### REQUIREMENTS
Turn the lines below into a numbered list. Begin at the line that has "You are a computer-use agent. This", stop after the one that has "coord(485,14)", and leave out any blank lines.

### Entries on finding words and elements
===============

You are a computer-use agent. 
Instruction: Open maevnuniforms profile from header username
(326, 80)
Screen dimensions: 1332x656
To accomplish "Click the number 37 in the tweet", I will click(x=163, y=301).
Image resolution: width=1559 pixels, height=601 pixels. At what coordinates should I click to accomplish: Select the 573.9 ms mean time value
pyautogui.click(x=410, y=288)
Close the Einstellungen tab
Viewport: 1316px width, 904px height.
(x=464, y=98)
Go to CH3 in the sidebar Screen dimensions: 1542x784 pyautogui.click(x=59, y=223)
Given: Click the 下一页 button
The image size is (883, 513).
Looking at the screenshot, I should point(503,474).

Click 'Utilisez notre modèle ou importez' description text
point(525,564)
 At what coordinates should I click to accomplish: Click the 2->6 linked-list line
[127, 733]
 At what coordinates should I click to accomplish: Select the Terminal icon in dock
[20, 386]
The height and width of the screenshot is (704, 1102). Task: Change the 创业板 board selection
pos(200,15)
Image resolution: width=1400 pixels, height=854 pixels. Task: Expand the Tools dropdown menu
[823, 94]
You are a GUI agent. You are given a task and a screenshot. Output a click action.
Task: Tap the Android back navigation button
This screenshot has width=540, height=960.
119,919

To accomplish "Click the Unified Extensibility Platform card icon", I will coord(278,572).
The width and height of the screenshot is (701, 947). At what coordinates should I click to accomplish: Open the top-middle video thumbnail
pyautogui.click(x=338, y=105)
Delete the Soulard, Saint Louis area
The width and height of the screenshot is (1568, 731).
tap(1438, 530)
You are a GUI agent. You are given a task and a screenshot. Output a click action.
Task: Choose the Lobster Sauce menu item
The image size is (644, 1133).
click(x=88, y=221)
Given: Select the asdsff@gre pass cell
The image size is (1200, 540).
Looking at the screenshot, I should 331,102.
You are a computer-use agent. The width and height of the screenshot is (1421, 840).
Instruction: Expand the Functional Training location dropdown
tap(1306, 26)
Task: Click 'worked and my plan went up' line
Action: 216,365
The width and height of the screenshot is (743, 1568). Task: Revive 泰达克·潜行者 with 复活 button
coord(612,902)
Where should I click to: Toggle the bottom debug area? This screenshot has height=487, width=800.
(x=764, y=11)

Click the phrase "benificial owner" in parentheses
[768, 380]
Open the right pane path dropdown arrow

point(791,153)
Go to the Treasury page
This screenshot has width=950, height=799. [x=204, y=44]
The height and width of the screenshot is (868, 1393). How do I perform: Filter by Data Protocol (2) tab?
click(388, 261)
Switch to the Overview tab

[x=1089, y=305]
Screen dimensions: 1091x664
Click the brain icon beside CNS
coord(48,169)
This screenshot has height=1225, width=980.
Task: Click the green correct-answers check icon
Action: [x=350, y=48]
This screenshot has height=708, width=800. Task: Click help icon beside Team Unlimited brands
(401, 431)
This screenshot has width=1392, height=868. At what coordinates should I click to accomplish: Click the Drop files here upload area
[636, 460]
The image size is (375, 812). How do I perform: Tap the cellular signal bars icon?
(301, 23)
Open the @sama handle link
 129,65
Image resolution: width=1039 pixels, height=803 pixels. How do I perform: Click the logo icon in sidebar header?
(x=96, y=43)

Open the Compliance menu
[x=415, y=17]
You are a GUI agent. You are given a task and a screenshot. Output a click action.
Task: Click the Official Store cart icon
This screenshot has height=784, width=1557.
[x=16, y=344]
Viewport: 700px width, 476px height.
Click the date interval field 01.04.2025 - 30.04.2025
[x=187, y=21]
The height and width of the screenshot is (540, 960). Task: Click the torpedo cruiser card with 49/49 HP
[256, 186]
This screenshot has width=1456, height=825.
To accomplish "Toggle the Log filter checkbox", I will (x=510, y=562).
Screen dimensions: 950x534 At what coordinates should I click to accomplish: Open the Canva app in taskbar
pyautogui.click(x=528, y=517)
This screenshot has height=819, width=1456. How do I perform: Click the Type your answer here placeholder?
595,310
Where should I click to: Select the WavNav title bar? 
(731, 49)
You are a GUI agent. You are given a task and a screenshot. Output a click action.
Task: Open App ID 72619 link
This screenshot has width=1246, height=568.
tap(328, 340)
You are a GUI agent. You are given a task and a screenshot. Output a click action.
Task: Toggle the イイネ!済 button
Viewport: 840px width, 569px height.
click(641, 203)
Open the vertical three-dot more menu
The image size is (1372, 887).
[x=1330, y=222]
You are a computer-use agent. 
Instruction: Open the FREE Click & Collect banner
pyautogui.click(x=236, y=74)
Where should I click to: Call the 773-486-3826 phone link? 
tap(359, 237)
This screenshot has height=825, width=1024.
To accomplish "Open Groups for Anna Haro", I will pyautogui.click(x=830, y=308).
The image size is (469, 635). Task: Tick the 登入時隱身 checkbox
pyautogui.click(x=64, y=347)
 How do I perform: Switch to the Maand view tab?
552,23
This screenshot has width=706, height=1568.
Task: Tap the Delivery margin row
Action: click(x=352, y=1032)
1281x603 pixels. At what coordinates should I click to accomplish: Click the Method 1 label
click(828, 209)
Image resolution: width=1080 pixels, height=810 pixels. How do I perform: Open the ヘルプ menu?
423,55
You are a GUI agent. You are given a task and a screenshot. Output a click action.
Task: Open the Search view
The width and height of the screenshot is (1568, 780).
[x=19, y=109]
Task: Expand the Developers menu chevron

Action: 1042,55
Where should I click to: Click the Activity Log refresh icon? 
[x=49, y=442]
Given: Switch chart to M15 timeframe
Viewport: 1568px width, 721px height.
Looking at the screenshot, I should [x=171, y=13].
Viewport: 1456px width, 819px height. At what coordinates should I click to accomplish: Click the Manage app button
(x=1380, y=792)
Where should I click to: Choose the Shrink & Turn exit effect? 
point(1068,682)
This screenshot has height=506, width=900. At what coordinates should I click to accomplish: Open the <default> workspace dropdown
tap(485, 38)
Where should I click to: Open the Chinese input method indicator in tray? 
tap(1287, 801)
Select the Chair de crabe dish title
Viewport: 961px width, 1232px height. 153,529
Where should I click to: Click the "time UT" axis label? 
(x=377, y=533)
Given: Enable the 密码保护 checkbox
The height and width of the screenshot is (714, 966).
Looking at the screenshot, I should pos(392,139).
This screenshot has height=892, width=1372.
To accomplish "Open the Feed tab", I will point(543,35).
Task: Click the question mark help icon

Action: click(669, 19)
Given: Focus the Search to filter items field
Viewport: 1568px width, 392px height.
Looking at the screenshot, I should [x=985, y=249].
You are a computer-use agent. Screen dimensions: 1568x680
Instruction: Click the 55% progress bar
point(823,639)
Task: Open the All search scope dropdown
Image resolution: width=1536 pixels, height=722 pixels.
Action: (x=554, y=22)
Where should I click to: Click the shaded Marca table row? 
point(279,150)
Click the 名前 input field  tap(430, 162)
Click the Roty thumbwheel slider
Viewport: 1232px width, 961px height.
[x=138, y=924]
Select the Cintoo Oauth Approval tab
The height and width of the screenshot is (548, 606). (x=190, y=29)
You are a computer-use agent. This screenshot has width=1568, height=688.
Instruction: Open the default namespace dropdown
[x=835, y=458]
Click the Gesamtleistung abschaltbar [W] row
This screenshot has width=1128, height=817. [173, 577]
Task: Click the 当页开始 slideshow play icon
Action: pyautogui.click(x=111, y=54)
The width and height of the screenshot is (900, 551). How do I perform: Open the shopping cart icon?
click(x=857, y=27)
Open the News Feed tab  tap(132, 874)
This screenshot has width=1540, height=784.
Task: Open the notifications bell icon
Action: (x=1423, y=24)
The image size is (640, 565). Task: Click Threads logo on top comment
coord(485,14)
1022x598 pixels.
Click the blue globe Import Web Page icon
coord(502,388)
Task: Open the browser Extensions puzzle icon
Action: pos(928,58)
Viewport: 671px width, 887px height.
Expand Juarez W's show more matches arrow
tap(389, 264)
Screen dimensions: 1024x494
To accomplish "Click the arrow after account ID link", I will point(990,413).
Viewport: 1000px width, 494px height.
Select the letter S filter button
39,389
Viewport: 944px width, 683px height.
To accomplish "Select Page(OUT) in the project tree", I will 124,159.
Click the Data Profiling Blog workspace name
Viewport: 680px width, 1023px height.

===============

### EXERCISE SOLUTION
1. You are a computer-use agent. This screenshot has width=1568, height=688.
2. Instruction: Open the default namespace dropdown
3. [x=835, y=458]
4. Click the Gesamtleistung abschaltbar [W] row
5. This screenshot has width=1128, height=817. [173, 577]
6. Task: Click the 当页开始 slideshow play icon
7. Action: pyautogui.click(x=111, y=54)
8. The width and height of the screenshot is (900, 551). How do I perform: Open the shopping cart icon?
9. click(x=857, y=27)
10. Open the News Feed tab  tap(132, 874)
11. This screenshot has width=1540, height=784.
12. Task: Open the notifications bell icon
13. Action: (x=1423, y=24)
14. The image size is (640, 565). Task: Click Threads logo on top comment
15. coord(485,14)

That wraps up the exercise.